Extract to read:
************

MARVEL.COM: SINS OF SINISTER really opened you up to explore extremely bizarre, out-of-this-world concepts. Of all the far-flung ideas you got to include, what was the one that you’re proudest of? Why?
KIERON GILLEN: I think we all had a lot of fun with crafting messy nightmares. I was delighted seeing what Si and Al came up with. It felt like a nerdy freestyle rap battle.
I mean, Si’s Heirburst Bomb is a pun on a whole different level. The moment when you realize that Al is going to do an Orbis Stellaris as a Death Star beat? So much good stuff from both of ’em. Teleporting a solar system? Headshotting a Ghost Rider Galactus with a Juggernaut fired 1000 years previously? Al and Si just attacked the page and I was delighted and/or horrified, and knew I was in the best, bad company.
For my own stuff, it’s a tossup between Emma Frost and the Exodus worlds. Emma Frost, becoming a living red diamond and then ending up as a red diamond in a forehead of a huge Emma. It was originally a mile-high, diamond Juggernaut clone of Emma, but Alessandro [Vitti] took it in a robotic direction and Al had the inspired Mother Mold beat, but the core triple pun still is there.

************

Tasks for this exercise:
1 – In the Sins of Sinister interview, what does Gillen say the Emma Frost concept originally was before Alessandro Vitti changed its direction?
2 – Print the stretch of the Sins of Sinister interview from "MARVEL.COM: SINS OF" through "freestyle rap battle.".
The listing after this interview comes from an unrelated source.

************

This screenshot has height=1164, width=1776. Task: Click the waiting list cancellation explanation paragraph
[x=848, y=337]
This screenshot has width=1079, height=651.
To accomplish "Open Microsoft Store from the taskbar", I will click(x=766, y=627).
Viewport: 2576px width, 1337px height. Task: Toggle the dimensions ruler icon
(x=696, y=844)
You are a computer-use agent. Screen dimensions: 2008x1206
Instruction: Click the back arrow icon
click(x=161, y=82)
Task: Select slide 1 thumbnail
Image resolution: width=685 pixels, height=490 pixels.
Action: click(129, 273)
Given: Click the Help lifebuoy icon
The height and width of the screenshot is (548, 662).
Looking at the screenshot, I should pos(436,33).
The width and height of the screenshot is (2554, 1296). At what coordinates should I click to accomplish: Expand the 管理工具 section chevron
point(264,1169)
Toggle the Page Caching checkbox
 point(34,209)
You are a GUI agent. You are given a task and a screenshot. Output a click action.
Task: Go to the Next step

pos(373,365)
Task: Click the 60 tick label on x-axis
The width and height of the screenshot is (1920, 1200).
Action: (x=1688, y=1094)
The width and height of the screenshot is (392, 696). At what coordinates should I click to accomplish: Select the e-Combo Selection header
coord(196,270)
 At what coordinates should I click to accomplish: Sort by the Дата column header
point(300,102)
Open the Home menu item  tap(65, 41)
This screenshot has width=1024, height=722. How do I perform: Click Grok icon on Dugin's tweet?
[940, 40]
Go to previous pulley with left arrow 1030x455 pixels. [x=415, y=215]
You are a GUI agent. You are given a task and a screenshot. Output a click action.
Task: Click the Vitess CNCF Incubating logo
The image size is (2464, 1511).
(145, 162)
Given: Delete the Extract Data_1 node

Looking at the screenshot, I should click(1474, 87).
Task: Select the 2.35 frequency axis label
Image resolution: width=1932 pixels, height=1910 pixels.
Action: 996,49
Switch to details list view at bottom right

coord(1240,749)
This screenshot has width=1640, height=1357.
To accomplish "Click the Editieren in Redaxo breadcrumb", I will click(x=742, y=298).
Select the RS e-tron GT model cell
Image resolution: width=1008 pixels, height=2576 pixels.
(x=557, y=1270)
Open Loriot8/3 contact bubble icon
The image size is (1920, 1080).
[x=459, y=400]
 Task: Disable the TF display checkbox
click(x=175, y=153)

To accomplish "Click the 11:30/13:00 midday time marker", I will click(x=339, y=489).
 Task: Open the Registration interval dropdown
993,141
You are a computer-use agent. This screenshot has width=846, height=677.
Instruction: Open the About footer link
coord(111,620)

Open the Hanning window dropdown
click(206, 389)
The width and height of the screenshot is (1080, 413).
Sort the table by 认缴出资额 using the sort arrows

************

Answer set:
1 – It was originally a mile-high, diamond Juggernaut clone of Emma.

2 –
MARVEL.COM: SINS OF SINISTER really opened you up to explore extremely bizarre, out-of-this-world concepts. Of all the far-flung ideas you got to include, what was the one that you’re proudest of? Why?
KIERON GILLEN: I think we all had a lot of fun with crafting messy nightmares. I was delighted seeing what Si and Al came up with. It felt like a nerdy freestyle rap battle.